> About this exercise
Every line in the entries that holds "Total" should be identified and copied.

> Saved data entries

= = = = = = =

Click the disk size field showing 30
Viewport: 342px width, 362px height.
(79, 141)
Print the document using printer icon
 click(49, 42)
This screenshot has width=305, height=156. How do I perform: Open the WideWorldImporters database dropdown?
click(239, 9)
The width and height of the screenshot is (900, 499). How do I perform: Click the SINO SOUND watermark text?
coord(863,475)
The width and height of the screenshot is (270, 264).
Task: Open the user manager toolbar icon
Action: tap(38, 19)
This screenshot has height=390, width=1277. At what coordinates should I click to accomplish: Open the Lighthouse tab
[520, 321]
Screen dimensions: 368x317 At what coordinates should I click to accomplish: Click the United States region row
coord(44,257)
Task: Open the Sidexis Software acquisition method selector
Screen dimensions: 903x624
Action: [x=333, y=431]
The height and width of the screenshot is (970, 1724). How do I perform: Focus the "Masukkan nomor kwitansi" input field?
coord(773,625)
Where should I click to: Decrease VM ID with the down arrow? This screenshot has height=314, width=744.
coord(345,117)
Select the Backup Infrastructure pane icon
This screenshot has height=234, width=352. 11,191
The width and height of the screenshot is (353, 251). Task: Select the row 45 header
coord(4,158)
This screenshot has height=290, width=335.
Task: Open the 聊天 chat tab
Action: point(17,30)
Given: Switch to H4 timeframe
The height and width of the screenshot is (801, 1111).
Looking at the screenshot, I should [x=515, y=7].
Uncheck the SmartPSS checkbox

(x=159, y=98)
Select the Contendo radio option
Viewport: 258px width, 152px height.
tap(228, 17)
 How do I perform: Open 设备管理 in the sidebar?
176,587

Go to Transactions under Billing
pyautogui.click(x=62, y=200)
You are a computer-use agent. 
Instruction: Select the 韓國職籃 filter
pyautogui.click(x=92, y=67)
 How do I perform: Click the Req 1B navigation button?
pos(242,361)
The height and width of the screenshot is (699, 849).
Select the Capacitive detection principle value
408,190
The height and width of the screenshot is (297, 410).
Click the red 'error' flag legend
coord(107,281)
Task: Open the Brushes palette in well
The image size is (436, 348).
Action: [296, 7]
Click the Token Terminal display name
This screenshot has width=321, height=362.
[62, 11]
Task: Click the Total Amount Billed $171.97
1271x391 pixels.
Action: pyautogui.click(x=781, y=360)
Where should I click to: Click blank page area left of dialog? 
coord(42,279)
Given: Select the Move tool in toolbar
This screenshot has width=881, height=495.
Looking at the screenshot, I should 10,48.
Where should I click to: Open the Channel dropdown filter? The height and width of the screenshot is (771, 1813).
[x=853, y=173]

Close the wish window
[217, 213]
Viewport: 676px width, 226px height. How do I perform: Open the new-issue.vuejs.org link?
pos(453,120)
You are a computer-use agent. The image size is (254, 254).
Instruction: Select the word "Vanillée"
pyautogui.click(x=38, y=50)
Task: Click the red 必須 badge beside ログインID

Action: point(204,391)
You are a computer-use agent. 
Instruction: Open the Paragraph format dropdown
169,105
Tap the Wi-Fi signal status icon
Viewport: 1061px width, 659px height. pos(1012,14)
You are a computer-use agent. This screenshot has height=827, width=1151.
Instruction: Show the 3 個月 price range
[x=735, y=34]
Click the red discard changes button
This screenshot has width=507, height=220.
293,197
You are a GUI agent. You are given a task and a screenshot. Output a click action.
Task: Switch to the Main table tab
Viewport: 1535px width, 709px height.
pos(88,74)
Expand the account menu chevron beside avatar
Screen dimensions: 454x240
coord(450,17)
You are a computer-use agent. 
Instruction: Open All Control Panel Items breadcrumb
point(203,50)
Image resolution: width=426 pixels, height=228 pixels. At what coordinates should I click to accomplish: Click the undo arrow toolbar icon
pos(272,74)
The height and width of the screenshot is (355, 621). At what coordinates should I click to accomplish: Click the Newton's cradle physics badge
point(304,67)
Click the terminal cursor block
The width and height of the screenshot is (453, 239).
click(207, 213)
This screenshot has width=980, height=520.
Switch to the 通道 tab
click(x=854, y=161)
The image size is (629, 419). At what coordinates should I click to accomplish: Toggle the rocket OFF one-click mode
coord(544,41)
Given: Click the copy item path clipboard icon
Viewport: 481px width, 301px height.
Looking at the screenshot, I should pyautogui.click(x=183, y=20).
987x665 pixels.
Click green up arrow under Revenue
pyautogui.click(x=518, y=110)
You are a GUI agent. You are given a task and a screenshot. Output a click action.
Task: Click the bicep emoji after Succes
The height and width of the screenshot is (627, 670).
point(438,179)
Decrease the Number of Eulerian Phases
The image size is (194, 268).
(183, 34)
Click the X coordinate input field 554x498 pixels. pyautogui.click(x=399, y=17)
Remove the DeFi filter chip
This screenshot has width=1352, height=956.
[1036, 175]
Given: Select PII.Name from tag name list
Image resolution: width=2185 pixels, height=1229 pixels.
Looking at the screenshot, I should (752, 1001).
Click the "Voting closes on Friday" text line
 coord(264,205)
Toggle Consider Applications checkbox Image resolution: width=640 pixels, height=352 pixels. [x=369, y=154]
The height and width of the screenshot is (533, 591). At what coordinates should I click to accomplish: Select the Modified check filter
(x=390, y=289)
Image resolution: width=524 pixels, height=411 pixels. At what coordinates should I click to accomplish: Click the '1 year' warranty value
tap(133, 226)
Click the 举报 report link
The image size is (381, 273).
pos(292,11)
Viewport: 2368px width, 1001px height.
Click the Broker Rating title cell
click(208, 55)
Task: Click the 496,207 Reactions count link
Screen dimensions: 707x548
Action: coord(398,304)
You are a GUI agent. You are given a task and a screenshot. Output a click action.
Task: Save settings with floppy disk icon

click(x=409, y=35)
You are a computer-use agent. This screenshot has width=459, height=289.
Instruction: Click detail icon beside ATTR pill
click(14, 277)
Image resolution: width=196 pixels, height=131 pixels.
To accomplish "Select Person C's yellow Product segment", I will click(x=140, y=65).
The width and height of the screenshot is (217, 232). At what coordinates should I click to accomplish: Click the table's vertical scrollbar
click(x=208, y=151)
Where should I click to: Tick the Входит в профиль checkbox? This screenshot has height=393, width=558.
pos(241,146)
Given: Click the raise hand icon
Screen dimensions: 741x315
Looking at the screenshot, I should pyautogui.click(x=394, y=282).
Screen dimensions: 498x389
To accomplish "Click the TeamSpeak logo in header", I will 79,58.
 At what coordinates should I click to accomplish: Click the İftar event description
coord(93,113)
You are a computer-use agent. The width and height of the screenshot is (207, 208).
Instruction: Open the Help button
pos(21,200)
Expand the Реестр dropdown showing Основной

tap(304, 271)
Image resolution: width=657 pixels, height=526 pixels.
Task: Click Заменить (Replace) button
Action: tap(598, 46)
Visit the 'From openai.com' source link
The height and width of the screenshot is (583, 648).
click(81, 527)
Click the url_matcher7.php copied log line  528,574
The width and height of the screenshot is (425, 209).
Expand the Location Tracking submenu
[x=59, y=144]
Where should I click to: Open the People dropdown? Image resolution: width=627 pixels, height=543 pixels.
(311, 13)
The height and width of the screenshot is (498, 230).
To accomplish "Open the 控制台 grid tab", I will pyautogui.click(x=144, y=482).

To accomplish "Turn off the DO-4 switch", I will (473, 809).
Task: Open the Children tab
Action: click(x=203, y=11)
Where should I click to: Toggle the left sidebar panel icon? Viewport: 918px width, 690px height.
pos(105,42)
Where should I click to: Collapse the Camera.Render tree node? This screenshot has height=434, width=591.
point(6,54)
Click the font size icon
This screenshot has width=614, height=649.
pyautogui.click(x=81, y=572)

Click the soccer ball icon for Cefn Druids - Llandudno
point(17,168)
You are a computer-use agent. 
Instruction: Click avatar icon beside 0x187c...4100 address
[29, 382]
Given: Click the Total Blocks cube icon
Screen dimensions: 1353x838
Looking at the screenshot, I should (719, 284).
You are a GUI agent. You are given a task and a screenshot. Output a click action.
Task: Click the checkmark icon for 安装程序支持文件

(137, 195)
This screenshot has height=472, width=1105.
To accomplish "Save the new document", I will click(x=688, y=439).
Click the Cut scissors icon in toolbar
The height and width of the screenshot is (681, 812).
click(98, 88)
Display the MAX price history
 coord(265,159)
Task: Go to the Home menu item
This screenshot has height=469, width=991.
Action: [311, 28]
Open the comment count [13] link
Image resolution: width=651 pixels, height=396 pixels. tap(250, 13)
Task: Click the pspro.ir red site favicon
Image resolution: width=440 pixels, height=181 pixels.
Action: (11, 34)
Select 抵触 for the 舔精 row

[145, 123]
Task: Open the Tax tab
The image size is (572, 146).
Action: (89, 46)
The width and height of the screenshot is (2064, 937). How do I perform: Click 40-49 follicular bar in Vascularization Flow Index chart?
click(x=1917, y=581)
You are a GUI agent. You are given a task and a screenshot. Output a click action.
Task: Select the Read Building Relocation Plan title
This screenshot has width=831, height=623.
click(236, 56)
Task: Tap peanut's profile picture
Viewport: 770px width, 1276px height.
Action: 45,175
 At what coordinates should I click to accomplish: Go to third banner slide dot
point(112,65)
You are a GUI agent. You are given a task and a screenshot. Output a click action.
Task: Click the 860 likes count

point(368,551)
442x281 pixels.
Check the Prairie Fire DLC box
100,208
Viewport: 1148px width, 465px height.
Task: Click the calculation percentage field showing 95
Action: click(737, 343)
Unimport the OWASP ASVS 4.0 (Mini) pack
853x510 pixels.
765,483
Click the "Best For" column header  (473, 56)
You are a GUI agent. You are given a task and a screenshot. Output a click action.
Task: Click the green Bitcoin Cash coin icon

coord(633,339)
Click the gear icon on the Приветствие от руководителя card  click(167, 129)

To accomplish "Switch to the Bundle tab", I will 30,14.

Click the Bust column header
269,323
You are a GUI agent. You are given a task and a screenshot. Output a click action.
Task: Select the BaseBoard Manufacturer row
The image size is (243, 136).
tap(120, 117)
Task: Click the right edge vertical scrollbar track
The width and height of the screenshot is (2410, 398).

= = = = = = =

> Exercise answer
Task: Click the Total Amount Billed $171.97
Given: Click the Total Blocks cube icon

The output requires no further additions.